Zijn geschilderde portretten – waarschijnlijk tientallen – zijn fraai, maar ook gewoontjes (de brave burgerij op z’n paasbest, de borst vooruit, de kragen vers gesteven), zeker in vergelijking met Bailly’s getekende portretjes van klein formaat, uiterst scherp, met de pen, meestal vervaardigd voor reproductie in prent. Daaronder zijn hoogleraren en wijsgeren als Barlaeus, Heinsius, Vossius en Walaeus, die door Crispijn van de Passe II werden gebruikt voor het boek Athenae Batavae, maar ook spatfrisse portretjes van kinderen en jongens met een natuurlijke raakheid die je ook bij heel grote meesters als Goltzius en De Gheyn aantreft.

De tentoonstelling maakt verder veel werk van een van Bailly’s laatste schilderijen, uit 1651, een portret van een jonge schilder aan een tafel vol interessante dingen die verwijzen naar kunstenaarschap én ‘het schoon der ydelheyd’, zoals Jan Luyken dat noemde.

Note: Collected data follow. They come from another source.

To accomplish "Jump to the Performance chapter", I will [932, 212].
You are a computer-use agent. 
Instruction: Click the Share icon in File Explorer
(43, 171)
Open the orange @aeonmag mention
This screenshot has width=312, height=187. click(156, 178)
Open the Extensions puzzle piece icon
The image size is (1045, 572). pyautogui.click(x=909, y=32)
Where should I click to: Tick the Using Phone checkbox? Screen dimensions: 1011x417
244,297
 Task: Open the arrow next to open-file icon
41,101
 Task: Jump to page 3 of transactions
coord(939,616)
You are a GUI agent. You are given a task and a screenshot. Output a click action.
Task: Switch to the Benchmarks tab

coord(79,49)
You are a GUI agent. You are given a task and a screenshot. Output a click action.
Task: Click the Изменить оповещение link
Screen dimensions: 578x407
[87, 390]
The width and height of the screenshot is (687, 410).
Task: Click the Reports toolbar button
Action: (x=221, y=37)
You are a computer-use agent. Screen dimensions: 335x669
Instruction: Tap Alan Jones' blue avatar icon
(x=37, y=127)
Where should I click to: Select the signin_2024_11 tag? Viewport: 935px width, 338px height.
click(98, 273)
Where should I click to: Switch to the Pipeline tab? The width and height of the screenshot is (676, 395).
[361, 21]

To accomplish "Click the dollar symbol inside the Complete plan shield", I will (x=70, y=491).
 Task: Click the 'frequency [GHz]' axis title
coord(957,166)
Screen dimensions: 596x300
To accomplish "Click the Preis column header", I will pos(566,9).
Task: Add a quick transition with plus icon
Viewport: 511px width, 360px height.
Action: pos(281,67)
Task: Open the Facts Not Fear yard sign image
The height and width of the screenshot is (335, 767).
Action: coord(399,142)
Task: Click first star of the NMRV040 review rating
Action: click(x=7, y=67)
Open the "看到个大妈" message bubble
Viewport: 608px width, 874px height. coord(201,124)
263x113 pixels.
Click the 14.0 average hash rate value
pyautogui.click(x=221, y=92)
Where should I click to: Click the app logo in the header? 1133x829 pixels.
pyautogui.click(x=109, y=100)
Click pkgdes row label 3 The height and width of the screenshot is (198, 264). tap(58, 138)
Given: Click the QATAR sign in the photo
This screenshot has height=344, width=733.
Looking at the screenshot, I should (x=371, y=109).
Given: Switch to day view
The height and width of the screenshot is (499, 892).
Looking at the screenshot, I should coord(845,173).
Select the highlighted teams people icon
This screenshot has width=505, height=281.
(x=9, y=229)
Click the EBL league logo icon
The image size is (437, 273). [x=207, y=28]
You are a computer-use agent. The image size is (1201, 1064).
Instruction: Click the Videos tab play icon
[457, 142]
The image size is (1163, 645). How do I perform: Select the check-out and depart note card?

Het is een curieus werk. Op de tafel prijken een zelfportret in ovaal van Bailly zelf op leeftijd, en een portret van een jonge vrouw, mogelijk Agneta. De jonge schilder die het allemaal bij de kijker introduceert lijkt nogal op een jeugdportret van Bailly, dus ’t zou kunnen dat hij zich hier laat zien als begin- en eindpunt van een succesvolle carrière. Rechtsonder is echter een briefje opgeschilderd met dat woord uit Prediker, ‘Vanitas vanitatum et omnia vanitas’, voor wie het nog niet doorhad: die kunstzinnige carrière was natuurlijk ook een en al ijdelheid, een zeepbel. De tentoonstelling maakt er een leuke puzzel van. Het schilderij is omringd door tientallen gravures die de afzonderlijke vanitas-beeldelementen verduidelijken. Schedels, rook, een bellenblazende putto, een verwelkende bloem, het schoon der ydelheyd, alles vervliegt. Zo kennen wij onze zeventiende-eeuwers. Simon Schama zei het al zo kernachtig: onder de overvloed school onbehagen.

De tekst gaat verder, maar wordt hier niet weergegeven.